*Exercise*:
The result should be an exact copy of the lines from the one with "الرئيسية (1097, 98)" through the last line of the data below, both included.

*Provided material*:
-- Opening Marker --
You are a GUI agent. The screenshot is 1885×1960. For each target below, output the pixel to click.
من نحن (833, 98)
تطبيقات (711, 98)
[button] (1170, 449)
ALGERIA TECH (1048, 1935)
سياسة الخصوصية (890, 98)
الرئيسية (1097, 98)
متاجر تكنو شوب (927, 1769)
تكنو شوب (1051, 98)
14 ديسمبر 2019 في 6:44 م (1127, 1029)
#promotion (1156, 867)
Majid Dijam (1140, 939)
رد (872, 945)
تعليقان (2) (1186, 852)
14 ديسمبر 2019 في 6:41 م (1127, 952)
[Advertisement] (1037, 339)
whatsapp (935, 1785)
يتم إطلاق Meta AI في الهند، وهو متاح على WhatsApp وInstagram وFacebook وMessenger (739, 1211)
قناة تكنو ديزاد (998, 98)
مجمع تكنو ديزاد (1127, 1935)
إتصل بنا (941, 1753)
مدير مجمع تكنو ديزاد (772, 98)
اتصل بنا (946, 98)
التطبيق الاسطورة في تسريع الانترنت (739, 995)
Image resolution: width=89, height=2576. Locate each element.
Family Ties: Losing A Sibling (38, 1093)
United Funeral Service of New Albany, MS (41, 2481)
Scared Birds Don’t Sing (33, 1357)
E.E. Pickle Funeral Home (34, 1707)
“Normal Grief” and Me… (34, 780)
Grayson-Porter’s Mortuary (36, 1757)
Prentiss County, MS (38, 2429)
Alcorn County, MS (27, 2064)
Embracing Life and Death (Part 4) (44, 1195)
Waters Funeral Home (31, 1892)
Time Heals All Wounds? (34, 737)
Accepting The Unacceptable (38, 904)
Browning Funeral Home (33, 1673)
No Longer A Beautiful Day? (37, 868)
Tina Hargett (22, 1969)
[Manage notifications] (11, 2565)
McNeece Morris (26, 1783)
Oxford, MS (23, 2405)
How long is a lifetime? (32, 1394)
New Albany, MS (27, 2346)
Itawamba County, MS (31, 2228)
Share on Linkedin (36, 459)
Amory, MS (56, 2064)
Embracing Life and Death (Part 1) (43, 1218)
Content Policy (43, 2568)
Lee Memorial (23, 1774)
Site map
-- Closing Marker --
*Answer area*:
الرئيسية (1097, 98)
متاجر تكنو شوب (927, 1769)
تكنو شوب (1051, 98)
14 ديسمبر 2019 في 6:44 م (1127, 1029)
#promotion (1156, 867)
Majid Dijam (1140, 939)
رد (872, 945)
تعليقان (2) (1186, 852)
14 ديسمبر 2019 في 6:41 م (1127, 952)
[Advertisement] (1037, 339)
whatsapp (935, 1785)
يتم إطلاق Meta AI في الهند، وهو متاح على WhatsApp وInstagram وFacebook وMessenger (739, 1211)
قناة تكنو ديزاد (998, 98)
مجمع تكنو ديزاد (1127, 1935)
إتصل بنا (941, 1753)
مدير مجمع تكنو ديزاد (772, 98)
اتصل بنا (946, 98)
التطبيق الاسطورة في تسريع الانترنت (739, 995)
Image resolution: width=89, height=2576. Locate each element.
Family Ties: Losing A Sibling (38, 1093)
United Funeral Service of New Albany, MS (41, 2481)
Scared Birds Don’t Sing (33, 1357)
E.E. Pickle Funeral Home (34, 1707)
“Normal Grief” and Me… (34, 780)
Grayson-Porter’s Mortuary (36, 1757)
Prentiss County, MS (38, 2429)
Alcorn County, MS (27, 2064)
Embracing Life and Death (Part 4) (44, 1195)
Waters Funeral Home (31, 1892)
Time Heals All Wounds? (34, 737)
Accepting The Unacceptable (38, 904)
Browning Funeral Home (33, 1673)
No Longer A Beautiful Day? (37, 868)
Tina Hargett (22, 1969)
[Manage notifications] (11, 2565)
McNeece Morris (26, 1783)
Oxford, MS (23, 2405)
How long is a lifetime? (32, 1394)
New Albany, MS (27, 2346)
Itawamba County, MS (31, 2228)
Share on Linkedin (36, 459)
Amory, MS (56, 2064)
Embracing Life and Death (Part 1) (43, 1218)
Content Policy (43, 2568)
Lee Memorial (23, 1774)
Site map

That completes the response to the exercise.